The objectives of the study were to empirically examine the relationships among the three elements of the Theory of Constraints (TOC), a number of observable outcomes expected to be associated with application of TOC, and business unit performance. Measures were developed for each of the elements of TOC and a number of observable outcomes (OUTCOMES) expected to be associated with practice of TOC. TOC is defined as consisting of scheduling logistics (LOGISTICS), the Thinking Process (THINKING), and non-traditional performance measures (MEASURES). A previously developed and widely used measure of business unit performance (PERFORMANCE) was employed.

The sampling frame for this research consisted of business unit employees who had some knowledge of TOC. Discussion groups and web sites devoted to TOC were monitored to identify these individuals. The questionnaire was sent via email and posted on a web site. A total of 180 usable responses were received. A response rate could not be accurately calculated because it could not be determined how many individuals had access to the survey. Responses collected from the different sources were compared and no significant differences were found.

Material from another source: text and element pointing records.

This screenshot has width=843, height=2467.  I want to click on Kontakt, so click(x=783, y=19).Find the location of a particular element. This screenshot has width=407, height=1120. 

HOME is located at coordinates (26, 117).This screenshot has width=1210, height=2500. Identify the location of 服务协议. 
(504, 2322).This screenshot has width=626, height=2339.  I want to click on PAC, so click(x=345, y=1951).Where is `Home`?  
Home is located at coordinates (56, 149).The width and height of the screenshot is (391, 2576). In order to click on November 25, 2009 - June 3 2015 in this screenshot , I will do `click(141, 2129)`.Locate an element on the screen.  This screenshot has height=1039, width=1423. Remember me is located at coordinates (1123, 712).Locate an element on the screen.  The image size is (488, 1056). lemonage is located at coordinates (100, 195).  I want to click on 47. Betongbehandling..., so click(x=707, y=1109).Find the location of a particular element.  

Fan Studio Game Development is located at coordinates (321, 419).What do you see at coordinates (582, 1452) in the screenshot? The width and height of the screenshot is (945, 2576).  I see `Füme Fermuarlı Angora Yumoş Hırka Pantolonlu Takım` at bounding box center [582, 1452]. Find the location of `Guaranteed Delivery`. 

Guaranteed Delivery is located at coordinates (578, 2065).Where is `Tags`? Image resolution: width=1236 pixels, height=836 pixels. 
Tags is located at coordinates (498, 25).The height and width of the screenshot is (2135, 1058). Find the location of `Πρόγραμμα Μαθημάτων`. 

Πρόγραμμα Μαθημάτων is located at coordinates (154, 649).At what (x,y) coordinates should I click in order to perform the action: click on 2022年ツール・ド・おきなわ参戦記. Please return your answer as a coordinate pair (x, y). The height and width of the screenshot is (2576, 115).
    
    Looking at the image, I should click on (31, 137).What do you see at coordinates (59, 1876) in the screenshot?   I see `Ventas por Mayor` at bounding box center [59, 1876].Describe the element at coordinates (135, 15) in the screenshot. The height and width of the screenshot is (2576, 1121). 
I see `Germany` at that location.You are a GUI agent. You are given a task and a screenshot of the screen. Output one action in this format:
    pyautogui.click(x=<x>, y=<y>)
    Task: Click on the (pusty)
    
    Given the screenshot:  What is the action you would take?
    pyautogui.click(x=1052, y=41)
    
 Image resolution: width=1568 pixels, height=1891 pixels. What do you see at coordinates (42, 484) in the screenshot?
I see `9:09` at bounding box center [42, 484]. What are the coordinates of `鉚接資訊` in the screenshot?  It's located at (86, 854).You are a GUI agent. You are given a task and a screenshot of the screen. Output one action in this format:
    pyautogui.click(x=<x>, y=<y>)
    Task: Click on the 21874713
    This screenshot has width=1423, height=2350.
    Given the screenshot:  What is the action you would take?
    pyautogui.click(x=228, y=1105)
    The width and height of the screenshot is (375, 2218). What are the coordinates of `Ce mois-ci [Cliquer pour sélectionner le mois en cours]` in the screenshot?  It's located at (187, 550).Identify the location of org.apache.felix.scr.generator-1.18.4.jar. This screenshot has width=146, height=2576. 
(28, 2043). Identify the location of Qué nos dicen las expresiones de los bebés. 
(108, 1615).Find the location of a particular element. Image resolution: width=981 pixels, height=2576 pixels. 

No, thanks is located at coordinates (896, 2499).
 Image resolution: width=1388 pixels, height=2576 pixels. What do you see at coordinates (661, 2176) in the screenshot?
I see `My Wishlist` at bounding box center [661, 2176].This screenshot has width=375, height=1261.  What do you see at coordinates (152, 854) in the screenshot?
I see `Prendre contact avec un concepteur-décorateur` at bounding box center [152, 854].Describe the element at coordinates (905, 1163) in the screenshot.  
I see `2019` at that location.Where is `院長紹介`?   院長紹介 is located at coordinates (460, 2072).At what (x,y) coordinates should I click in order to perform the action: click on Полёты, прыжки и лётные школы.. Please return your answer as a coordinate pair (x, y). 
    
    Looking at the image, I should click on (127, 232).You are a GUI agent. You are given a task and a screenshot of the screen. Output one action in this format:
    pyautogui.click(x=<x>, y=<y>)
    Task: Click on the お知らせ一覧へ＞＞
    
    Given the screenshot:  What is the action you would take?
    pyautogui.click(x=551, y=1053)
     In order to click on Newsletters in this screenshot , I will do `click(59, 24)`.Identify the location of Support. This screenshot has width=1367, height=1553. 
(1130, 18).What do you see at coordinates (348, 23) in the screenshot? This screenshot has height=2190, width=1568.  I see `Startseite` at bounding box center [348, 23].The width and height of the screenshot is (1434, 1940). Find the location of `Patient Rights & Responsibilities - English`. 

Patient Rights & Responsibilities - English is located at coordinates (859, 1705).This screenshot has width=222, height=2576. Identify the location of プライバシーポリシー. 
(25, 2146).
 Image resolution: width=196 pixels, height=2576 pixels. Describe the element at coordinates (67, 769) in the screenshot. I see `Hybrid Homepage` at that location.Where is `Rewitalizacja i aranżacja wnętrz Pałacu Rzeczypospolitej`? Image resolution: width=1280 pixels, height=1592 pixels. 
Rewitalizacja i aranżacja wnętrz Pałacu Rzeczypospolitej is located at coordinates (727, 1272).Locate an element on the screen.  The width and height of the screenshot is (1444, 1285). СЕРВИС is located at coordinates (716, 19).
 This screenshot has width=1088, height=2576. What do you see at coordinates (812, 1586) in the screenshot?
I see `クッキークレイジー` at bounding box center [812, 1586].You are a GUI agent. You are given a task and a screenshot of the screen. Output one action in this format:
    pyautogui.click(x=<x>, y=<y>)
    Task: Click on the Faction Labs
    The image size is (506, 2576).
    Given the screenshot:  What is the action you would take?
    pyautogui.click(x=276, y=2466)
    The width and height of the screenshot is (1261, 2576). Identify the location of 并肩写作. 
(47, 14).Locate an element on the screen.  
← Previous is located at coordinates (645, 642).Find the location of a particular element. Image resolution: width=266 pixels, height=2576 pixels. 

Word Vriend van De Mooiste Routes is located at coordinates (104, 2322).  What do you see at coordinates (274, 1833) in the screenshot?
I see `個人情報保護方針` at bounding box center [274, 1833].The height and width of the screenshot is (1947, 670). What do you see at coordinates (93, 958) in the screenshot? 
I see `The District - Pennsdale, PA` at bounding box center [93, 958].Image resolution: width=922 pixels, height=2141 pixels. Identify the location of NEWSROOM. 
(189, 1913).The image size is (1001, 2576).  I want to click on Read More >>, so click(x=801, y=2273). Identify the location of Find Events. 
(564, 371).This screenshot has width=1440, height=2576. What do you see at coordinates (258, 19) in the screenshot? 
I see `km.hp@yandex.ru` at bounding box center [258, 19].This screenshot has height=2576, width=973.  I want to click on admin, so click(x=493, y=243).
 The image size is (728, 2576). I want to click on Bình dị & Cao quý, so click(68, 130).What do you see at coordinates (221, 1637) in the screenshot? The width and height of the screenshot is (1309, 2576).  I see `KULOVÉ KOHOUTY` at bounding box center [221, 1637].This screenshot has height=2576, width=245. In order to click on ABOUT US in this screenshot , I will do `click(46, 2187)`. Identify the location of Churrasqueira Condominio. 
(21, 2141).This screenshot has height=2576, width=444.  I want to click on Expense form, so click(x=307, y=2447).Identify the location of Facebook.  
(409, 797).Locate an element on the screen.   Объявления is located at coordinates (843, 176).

The statistical analysis revealed that adoption of the individual elements of TOC independently had varying relationships to business unit performance. When used alone, LOGISTICS was negatively related to PERFORMANCE. THINKING did not have a significant relationship to PERFORMANCE. Use of MEASURES was positively related to PERFORMANCE, and the presence of OUTCOMES had a positive relationship with PERFORMANCE. The complete model of all four factors (LOGISTICS, THINKING, MEASURES, and OUTCOMES) was positively related to PERFORMANCE. Interacting effects of these four factors were found to be complex. OUTCOMES were found to have a moderating effect on the relationship between two of the elements of TOC and PERFORMANCE.

From these results, the data suggests use of TOC is effective as an aid to improving business unit performance. However, the negative relationship between some individual elements of TOC and the complex interaction relationships suggest managers should be cautious in adopting TOC in a piecemeal fashion. Failure to adopt all three elements of TOC could result in unwanted consequences.